Saturday, December 20, 2008

Where am I Wednesday


Ohh I went to the shrink yesterday. My Dr. thought it might be good becasue I took xanax when they told me what the biopsy report read. HHMMMMMMMMMmmmmmmmmmm What the F&#* does she think peoples reaction to that type of report will trigger? A orgasm? A overwhelming sense of Joy? Hellooooo. Ok I agreed to go when I was under the influence of the Atavan cocktail they gave me at the first chemo.

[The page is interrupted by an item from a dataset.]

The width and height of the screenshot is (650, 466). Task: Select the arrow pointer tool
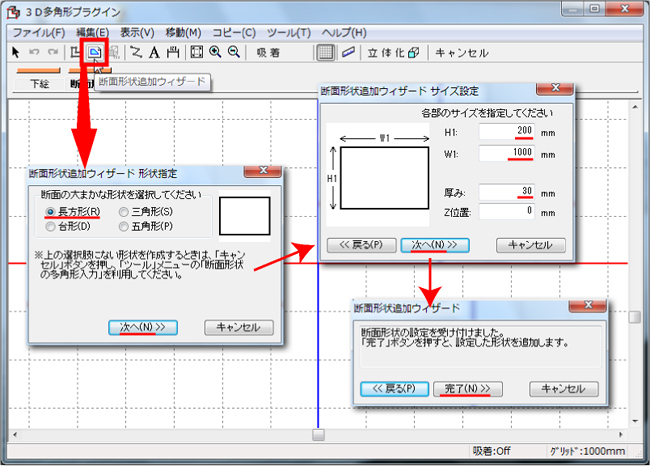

She was a nice lady, the Dr. was. SHe asked a lot of questions that sounded like they caame from a book. Like she was comparing my answers to the last bazillion people that have come in. I was answering them and then going off in another direction and then a struggled to remember the origional question and then I would slide back , like I was never lost, as soon as I could recall what she really wanted to know. I was in robot mode my head still throbbed. It was a struggle to get up to the university and then a bigger struggle to walk the LOOONNNNNNGgggg hall way down past the infectious disease door and the storage lab, roundingthe corner past the sterilized soiled laundry....what the heck does that mean????? I found the door in the basement like hallway to nowhere.. So ....I rambled and told her I don't abut things. I bottle them. I store them. I hope they will go away., but I know they won't. But I am always happy and this is not me. I am bubbly and healthy and full of life. I am a mess right now.

She said I have not changed. I am still that way...This won't change me. She can see right through the pain. I liked to hear that and I let her in. I told everything I was thinking feeling and what I have been doing the past 6 years. She is just a Dr. and not a friend. She want s to see me again and doesn't think I need meds. I wanted to hug her when I left but then she is not a friend. She is the Dr. Oh did I say I really Like yoga. if yoga were a girlfriend I'd hug her.